What to do. Pull the text of every record below out word for word, leaving the pictures out.

Data in this exercise.
────────────────────

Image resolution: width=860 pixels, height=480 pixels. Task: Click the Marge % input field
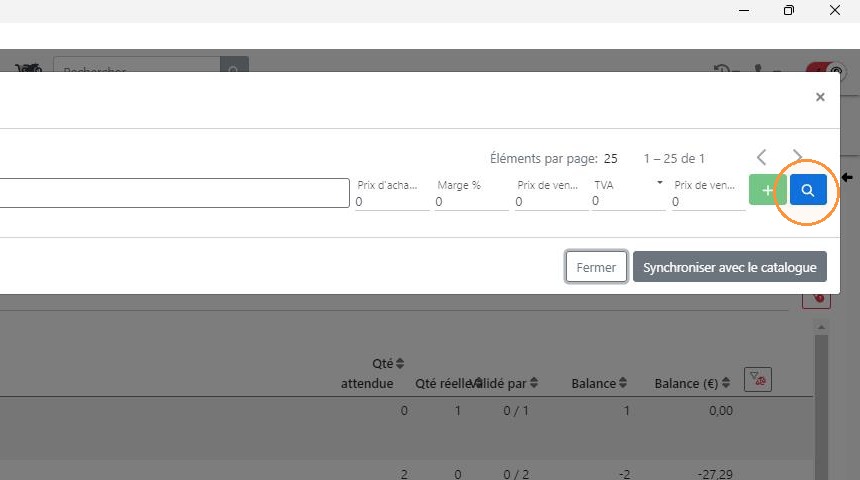click(x=472, y=201)
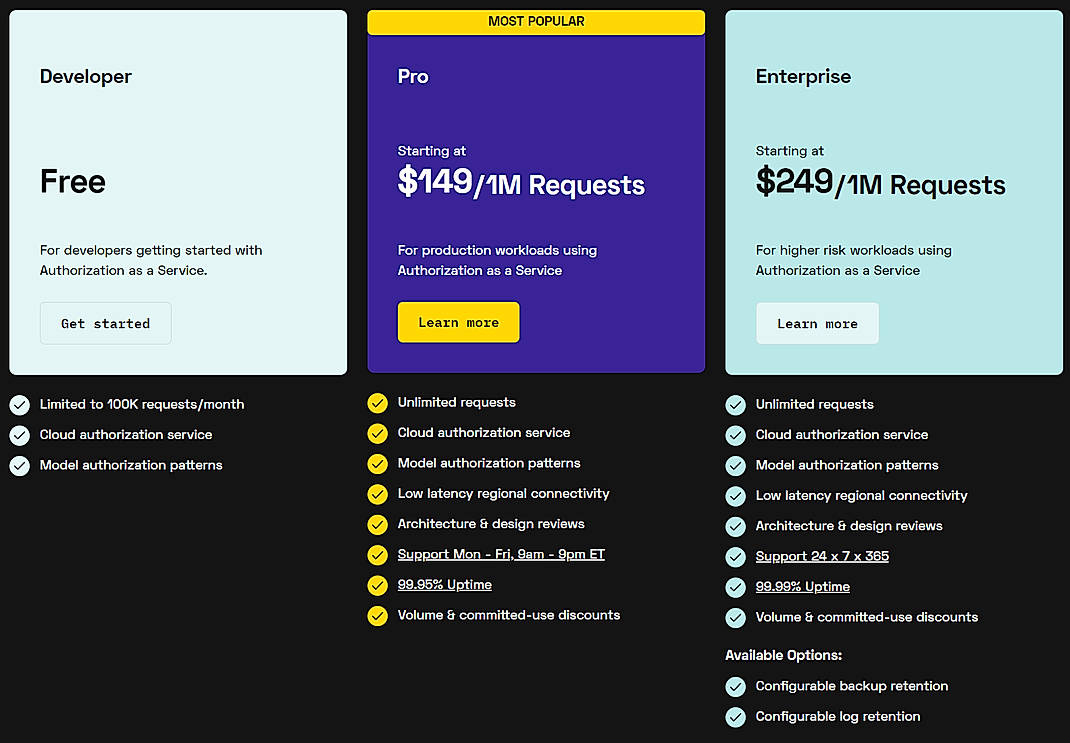The height and width of the screenshot is (743, 1070).
Task: Click Get started on the Developer plan
Action: pyautogui.click(x=105, y=323)
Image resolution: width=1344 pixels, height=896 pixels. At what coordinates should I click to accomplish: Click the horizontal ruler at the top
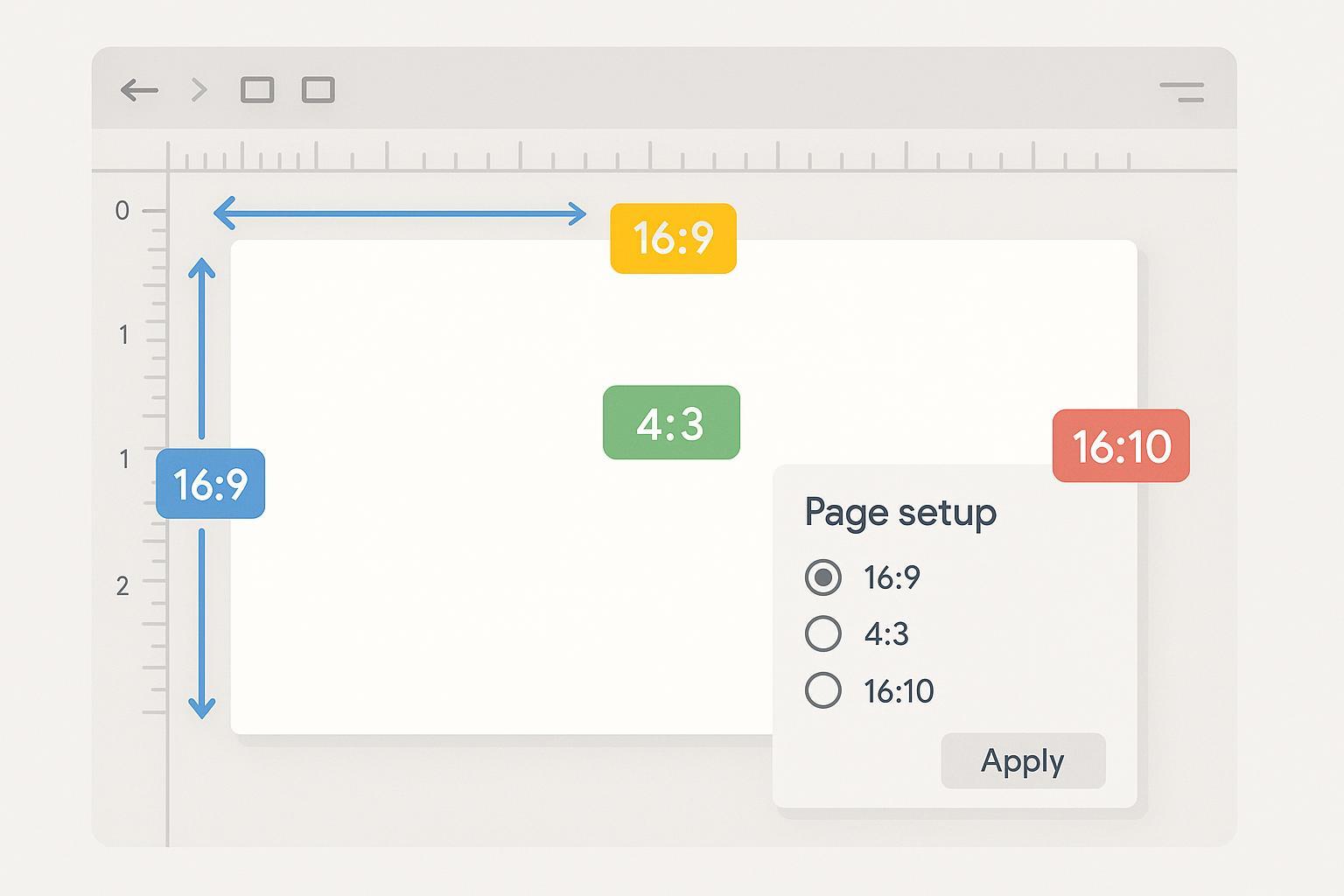648,158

────────────────────

Correct result.
Image resolution: width=860 pixels, height=480 pixels. Task: Click the Marge % input field
click(x=472, y=201)
The height and width of the screenshot is (743, 1070).
Task: Click Get started on the Developer plan
Action: pyautogui.click(x=105, y=323)
Image resolution: width=1344 pixels, height=896 pixels. At what coordinates should I click to accomplish: Click the horizontal ruler at the top
648,158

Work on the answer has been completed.